To address the issue of unreliable clustering results, caused by the aforementioned problems, a variety of state-of-the-art clustering methods have been developed in single-cell transcriptome study, which included four deep learning-based clustering algorithms such as Deep Embedding for Single-cell Clustering (DESC) [19], single-cell Variational Inference tools (scVI) [20], scDeepCluster [21] and Single-Cell Clustering Assessment Framework (SCCAF) [22]. In addition to their application in investigating cell states and phenotypes in scRNA-seq data [23, 24], deep learning methods have gained popularity and been extensively applied in other bioinformatics fields, including predicting chromatin loops [25], chromatin interactions [26] and promoters [27]. Moreover, there have been recent developments of other clustering algorithms specifically designed for scRNA-seq data analysis, such as Single-cell consensus clustering (SC3) [28], PARC [29], Cosine-based Tanimoto similarity-refined graph for community detection using Leiden’s algorithm (CosTaL) [30] and SCMcluster [31]. Since clustering algorithms are sensitive to sequencing platforms [32] and dropouts [33], the results of different clustering algorithms can also vary greatly. Even if the same algorithm is used to process different data, as the points representing cells in the scRNA-seq data become more similar when represented in high-dimensional space, the performance of clustering algorithms will also be affected by data from different dimensions [34, 35]. Thus, it is crucial to evaluate the performance of these diverse clustering algorithms to improve cell clustering and identification in single-cell transcriptome study.

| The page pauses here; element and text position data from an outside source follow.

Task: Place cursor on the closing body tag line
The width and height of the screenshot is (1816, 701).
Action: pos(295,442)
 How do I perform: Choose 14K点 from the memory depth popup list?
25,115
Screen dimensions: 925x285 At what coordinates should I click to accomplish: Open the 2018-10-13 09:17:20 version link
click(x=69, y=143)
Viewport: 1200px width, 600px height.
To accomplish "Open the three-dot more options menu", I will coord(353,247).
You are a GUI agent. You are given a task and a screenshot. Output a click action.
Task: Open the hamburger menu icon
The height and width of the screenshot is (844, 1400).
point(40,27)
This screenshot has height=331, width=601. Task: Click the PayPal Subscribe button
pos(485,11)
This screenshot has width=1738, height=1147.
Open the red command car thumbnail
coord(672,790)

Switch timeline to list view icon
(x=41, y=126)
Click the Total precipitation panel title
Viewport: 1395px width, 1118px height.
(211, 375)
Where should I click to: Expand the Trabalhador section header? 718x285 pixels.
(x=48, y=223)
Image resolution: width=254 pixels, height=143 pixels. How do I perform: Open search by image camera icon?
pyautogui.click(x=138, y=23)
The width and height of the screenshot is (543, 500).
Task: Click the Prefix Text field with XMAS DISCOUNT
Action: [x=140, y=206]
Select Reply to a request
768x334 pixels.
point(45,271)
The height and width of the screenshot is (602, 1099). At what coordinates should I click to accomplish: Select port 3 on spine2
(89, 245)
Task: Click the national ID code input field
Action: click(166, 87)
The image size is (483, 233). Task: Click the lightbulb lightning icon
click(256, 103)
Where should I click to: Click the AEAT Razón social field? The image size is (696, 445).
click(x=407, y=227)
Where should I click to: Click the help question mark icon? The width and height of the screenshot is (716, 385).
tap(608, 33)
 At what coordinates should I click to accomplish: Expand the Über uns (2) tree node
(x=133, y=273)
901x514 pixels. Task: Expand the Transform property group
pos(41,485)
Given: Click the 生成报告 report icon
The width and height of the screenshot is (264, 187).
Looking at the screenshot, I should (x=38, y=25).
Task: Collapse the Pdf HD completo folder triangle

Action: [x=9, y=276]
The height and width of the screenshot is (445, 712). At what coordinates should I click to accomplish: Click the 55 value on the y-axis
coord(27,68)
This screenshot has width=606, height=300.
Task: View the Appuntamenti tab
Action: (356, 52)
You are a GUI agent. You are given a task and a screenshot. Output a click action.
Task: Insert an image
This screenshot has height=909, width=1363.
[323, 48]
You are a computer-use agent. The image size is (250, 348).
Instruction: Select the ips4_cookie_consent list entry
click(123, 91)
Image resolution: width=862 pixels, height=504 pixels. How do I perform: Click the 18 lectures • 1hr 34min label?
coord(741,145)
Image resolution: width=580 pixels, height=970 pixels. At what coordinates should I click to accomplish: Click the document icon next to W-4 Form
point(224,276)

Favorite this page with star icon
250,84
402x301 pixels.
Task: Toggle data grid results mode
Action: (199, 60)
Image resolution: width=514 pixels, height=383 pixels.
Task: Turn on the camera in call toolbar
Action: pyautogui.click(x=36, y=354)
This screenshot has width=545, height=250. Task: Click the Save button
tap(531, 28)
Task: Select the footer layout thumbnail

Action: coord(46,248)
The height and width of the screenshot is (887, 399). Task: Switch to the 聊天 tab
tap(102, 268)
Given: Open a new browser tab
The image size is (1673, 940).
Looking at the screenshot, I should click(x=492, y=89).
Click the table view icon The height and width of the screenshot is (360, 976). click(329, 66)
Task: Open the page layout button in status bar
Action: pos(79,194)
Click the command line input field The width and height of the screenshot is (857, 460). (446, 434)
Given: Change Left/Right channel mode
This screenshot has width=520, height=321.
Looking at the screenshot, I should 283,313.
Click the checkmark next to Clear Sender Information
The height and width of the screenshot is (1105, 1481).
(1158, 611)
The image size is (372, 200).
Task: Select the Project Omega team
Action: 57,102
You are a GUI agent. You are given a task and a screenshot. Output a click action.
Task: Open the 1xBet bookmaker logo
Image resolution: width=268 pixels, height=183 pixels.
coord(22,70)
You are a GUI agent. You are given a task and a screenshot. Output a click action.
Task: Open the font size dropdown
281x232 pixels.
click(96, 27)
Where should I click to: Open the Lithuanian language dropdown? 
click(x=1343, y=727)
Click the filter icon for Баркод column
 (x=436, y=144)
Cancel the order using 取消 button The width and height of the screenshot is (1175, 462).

Currently, several existing clustering algorithms have been evaluated and compared in different studies. For instance, Duò et al. [36] performed a systematic assessment of 14 clustering algorithms and found that SC3 and Seurat exhibited the most favorable cluster results. Stassen et al. developed a new algorithm called PARC [29] and compared its performance against other state-of-the-art clustering algorithms, including PhenoGraph, FlowSOM and Flock, and demonstrating that PARC consistently outperformed them. Li et al. [30] introduced a novel algorithm called CosTaL, which was shown to outperform PhenoGraph, Scanpy and PARC. Wu et al. [31] developed the SCMcluster algorithm, which utilized cellular marker genes and demonstrated that superior performance compared to other clustering methods. However, there is still a lack of comprehensive comparison and evaluation between these well-performing clustering algorithms and deep learning-based clustering algorithms in current studies.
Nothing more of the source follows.